* BEGIN *

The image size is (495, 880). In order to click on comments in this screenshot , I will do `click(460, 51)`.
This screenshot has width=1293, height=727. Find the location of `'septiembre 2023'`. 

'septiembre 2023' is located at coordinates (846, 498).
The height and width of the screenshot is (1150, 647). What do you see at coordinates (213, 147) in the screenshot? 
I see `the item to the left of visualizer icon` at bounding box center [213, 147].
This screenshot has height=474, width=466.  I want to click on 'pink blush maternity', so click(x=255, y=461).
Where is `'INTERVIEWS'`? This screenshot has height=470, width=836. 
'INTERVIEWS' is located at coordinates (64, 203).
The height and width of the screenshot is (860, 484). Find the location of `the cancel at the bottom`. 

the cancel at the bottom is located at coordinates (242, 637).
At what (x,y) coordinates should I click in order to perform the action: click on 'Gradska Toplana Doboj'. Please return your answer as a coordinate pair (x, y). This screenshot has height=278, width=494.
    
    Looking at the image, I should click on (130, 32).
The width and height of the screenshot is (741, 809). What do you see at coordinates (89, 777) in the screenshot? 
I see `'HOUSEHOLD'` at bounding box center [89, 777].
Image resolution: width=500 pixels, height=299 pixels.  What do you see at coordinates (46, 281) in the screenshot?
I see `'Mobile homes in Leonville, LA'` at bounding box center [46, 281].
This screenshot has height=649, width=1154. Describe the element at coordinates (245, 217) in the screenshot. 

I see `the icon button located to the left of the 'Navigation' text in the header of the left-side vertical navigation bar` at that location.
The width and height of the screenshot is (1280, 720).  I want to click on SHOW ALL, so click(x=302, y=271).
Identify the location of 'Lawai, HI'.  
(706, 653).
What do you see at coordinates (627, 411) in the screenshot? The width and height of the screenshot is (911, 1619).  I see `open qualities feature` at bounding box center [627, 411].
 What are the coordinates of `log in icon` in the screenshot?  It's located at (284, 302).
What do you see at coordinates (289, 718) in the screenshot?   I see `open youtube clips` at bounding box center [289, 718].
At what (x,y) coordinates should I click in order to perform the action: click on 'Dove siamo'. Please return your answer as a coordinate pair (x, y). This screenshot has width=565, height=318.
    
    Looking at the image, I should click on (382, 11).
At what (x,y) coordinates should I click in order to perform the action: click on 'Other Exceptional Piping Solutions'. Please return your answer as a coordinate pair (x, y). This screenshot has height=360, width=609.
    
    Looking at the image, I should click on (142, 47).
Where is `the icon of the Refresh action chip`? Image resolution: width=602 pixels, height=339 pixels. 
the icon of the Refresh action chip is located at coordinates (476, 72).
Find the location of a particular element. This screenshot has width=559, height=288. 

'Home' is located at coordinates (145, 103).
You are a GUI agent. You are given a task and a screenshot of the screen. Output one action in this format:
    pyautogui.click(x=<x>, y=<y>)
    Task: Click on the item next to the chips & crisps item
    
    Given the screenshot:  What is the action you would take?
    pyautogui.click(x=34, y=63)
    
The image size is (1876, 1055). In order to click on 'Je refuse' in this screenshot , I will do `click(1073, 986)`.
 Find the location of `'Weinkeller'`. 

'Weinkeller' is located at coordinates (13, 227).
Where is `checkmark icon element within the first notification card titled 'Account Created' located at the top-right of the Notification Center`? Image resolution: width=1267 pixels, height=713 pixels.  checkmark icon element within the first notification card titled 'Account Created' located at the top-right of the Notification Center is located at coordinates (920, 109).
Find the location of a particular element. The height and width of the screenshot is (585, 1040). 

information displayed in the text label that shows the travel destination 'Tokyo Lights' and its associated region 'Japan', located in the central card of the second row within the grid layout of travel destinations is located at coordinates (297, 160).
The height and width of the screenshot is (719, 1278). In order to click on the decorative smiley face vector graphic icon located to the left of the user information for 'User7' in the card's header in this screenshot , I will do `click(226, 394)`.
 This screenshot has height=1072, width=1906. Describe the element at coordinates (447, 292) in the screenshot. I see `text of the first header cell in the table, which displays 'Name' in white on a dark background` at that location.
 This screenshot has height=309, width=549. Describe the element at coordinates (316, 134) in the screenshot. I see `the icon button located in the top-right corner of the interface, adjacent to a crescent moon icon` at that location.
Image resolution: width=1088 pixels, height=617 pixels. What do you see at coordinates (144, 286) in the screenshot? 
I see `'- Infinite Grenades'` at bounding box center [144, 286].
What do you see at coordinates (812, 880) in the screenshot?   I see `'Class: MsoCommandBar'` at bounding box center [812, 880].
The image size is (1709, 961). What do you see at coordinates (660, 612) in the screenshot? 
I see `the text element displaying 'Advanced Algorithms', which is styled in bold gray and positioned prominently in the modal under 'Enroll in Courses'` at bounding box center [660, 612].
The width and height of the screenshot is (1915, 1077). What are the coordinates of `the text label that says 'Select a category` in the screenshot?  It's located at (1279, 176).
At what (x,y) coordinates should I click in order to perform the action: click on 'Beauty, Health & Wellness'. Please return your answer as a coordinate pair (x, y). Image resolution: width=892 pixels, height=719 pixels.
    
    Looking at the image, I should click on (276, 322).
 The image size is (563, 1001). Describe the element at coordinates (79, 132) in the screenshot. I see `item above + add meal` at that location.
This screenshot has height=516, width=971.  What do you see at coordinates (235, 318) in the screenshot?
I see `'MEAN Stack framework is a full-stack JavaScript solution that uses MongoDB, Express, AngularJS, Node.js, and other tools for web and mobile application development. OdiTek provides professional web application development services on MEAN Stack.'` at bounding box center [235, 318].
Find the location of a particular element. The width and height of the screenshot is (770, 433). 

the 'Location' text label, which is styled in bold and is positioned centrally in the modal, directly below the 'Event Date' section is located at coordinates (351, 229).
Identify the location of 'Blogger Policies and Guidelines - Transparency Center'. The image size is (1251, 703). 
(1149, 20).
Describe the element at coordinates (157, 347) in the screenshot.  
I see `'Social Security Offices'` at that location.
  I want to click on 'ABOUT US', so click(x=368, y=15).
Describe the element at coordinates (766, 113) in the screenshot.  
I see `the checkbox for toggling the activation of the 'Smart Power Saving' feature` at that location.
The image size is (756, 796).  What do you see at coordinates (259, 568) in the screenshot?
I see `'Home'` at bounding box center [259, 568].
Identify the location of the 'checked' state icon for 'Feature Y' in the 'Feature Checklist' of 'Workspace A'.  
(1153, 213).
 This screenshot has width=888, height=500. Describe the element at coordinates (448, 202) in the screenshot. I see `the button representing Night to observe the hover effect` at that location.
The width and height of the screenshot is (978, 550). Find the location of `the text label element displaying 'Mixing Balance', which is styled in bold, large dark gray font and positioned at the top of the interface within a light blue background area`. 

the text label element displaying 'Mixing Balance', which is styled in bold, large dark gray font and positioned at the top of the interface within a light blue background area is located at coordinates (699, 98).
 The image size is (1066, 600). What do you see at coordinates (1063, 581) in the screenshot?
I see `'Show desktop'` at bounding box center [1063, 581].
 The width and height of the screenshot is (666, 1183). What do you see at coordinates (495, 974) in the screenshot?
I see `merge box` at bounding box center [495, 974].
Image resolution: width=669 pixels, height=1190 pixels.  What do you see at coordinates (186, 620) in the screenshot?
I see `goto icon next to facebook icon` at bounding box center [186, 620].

* END *

**AIM**. Please render every line of the items above as a JSON list of strings, one string per line, with blank lines left out.

**EXERCISE ANSWER**.
[
  "The image size is (495, 880). In order to click on comments in this screenshot , I will do `click(460, 51)`.",
  "This screenshot has width=1293, height=727. Find the location of `'septiembre 2023'`. ",
  "'septiembre 2023' is located at coordinates (846, 498).",
  "The height and width of the screenshot is (1150, 647). What do you see at coordinates (213, 147) in the screenshot? ",
  "I see `the item to the left of visualizer icon` at bounding box center [213, 147].",
  "This screenshot has height=474, width=466.  I want to click on 'pink blush maternity', so click(x=255, y=461).",
  "Where is `'INTERVIEWS'`? This screenshot has height=470, width=836. ",
  "'INTERVIEWS' is located at coordinates (64, 203).",
  "The height and width of the screenshot is (860, 484). Find the location of `the cancel at the bottom`. ",
  "the cancel at the bottom is located at coordinates (242, 637).",
  "At what (x,y) coordinates should I click in order to perform the action: click on 'Gradska Toplana Doboj'. Please return your answer as a coordinate pair (x, y). This screenshot has height=278, width=494.",
  "    Looking at the image, I should click on (130, 32).",
  "The width and height of the screenshot is (741, 809). What do you see at coordinates (89, 777) in the screenshot? ",
  "I see `'HOUSEHOLD'` at bounding box center [89, 777].",
  "Image resolution: width=500 pixels, height=299 pixels.  What do you see at coordinates (46, 281) in the screenshot?",
  "I see `'Mobile homes in Leonville, LA'` at bounding box center [46, 281].",
  "This screenshot has height=649, width=1154. Describe the element at coordinates (245, 217) in the screenshot. ",
  "I see `the icon button located to the left of the 'Navigation' text in the header of the left-side vertical navigation bar` at that location.",
  "The width and height of the screenshot is (1280, 720).  I want to click on SHOW ALL, so click(x=302, y=271).",
  "Identify the location of 'Lawai, HI'.  ",
  "(706, 653).",
  "What do you see at coordinates (627, 411) in the screenshot? The width and height of the screenshot is (911, 1619).  I see `open qualities feature` at bounding box center [627, 411].",
  " What are the coordinates of `log in icon` in the screenshot?  It's located at (284, 302).",
  "What do you see at coordinates (289, 718) in the screenshot?   I see `open youtube clips` at bounding box center [289, 718].",
  "At what (x,y) coordinates should I click in order to perform the action: click on 'Dove siamo'. Please return your answer as a coordinate pair (x, y). This screenshot has width=565, height=318.",
  "    Looking at the image, I should click on (382, 11).",
  "At what (x,y) coordinates should I click in order to perform the action: click on 'Other Exceptional Piping Solutions'. Please return your answer as a coordinate pair (x, y). This screenshot has height=360, width=609.",
  "    Looking at the image, I should click on (142, 47).",
  "Where is `the icon of the Refresh action chip`? Image resolution: width=602 pixels, height=339 pixels. ",
  "the icon of the Refresh action chip is located at coordinates (476, 72).",
  "Find the location of a particular element. This screenshot has width=559, height=288. ",
  "'Home' is located at coordinates (145, 103).",
  "You are a GUI agent. You are given a task and a screenshot of the screen. Output one action in this format:",
  "    pyautogui.click(x=<x>, y=<y>)",
  "    Task: Click on the item next to the chips & crisps item",
  "    Given the screenshot:  What is the action you would take?",
  "    pyautogui.click(x=34, y=63)",
  "The image size is (1876, 1055). In order to click on 'Je refuse' in this screenshot , I will do `click(1073, 986)`.",
  " Find the location of `'Weinkeller'`. ",
  "'Weinkeller' is located at coordinates (13, 227).",
  "Where is `checkmark icon element within the first notification card titled 'Account Created' located at the top-right of the Notification Center`? Image resolution: width=1267 pixels, height=713 pixels.  checkmark icon element within the first notification card titled 'Account Created' located at the top-right of the Notification Center is located at coordinates (920, 109).",
  "Find the location of a particular element. The height and width of the screenshot is (585, 1040). ",
  "information displayed in the text label that shows the travel destination 'Tokyo Lights' and its associated region 'Japan', located in the central card of the second row within the grid layout of travel destinations is located at coordinates (297, 160).",
  "The height and width of the screenshot is (719, 1278). In order to click on the decorative smiley face vector graphic icon located to the left of the user information for 'User7' in the card's header in this screenshot , I will do `click(226, 394)`.",
  " This screenshot has height=1072, width=1906. Describe the element at coordinates (447, 292) in the screenshot. I see `text of the first header cell in the table, which displays 'Name' in white on a dark background` at that location.",
  " This screenshot has height=309, width=549. Describe the element at coordinates (316, 134) in the screenshot. I see `the icon button located in the top-right corner of the interface, adjacent to a crescent moon icon` at that location.",
  "Image resolution: width=1088 pixels, height=617 pixels. What do you see at coordinates (144, 286) in the screenshot? ",
  "I see `'- Infinite Grenades'` at bounding box center [144, 286].",
  "What do you see at coordinates (812, 880) in the screenshot?   I see `'Class: MsoCommandBar'` at bounding box center [812, 880].",
  "The image size is (1709, 961). What do you see at coordinates (660, 612) in the screenshot? ",
  "I see `the text element displaying 'Advanced Algorithms', which is styled in bold gray and positioned prominently in the modal under 'Enroll in Courses'` at bounding box center [660, 612].",
  "The width and height of the screenshot is (1915, 1077). What are the coordinates of `the text label that says 'Select a category` in the screenshot?  It's located at (1279, 176).",
  "At what (x,y) coordinates should I click in order to perform the action: click on 'Beauty, Health & Wellness'. Please return your answer as a coordinate pair (x, y). Image resolution: width=892 pixels, height=719 pixels.",
  "    Looking at the image, I should click on (276, 322).",
  " The image size is (563, 1001). Describe the element at coordinates (79, 132) in the screenshot. I see `item above + add meal` at that location.",
  "This screenshot has height=516, width=971.  What do you see at coordinates (235, 318) in the screenshot?",
  "I see `'MEAN Stack framework is a full-stack JavaScript solution that uses MongoDB, Express, AngularJS, Node.js, and other tools for web and mobile application development. OdiTek provides professional web application development services on MEAN Stack.'` at bounding box center [235, 318].",
  "Find the location of a particular element. The width and height of the screenshot is (770, 433). ",
  "the 'Location' text label, which is styled in bold and is positioned centrally in the modal, directly below the 'Event Date' section is located at coordinates (351, 229).",
  "Identify the location of 'Blogger Policies and Guidelines - Transparency Center'. The image size is (1251, 703). ",
  "(1149, 20).",
  "Describe the element at coordinates (157, 347) in the screenshot.  ",
  "I see `'Social Security Offices'` at that location.",
  "  I want to click on 'ABOUT US', so click(x=368, y=15).",
  "Describe the element at coordinates (766, 113) in the screenshot.  ",
  "I see `the checkbox for toggling the activation of the 'Smart Power Saving' feature` at that location.",
  "The image size is (756, 796).  What do you see at coordinates (259, 568) in the screenshot?",
  "I see `'Home'` at bounding box center [259, 568].",
  "Identify the location of the 'checked' state icon for 'Feature Y' in the 'Feature Checklist' of 'Workspace A'.  ",
  "(1153, 213).",
  " This screenshot has width=888, height=500. Describe the element at coordinates (448, 202) in the screenshot. I see `the button representing Night to observe the hover effect` at that location.",
  "The width and height of the screenshot is (978, 550). Find the location of `the text label element displaying 'Mixing Balance', which is styled in bold, large dark gray font and positioned at the top of the interface within a light blue background area`. ",
  "the text label element displaying 'Mixing Balance', which is styled in bold, large dark gray font and positioned at the top of the interface within a light blue background area is located at coordinates (699, 98).",
  " The image size is (1066, 600). What do you see at coordinates (1063, 581) in the screenshot?",
  "I see `'Show desktop'` at bounding box center [1063, 581].",
  " The width and height of the screenshot is (666, 1183). What do you see at coordinates (495, 974) in the screenshot?",
  "I see `merge box` at bounding box center [495, 974].",
  "Image resolution: width=669 pixels, height=1190 pixels.  What do you see at coordinates (186, 620) in the screenshot?",
  "I see `goto icon next to facebook icon` at bounding box center [186, 620]."
]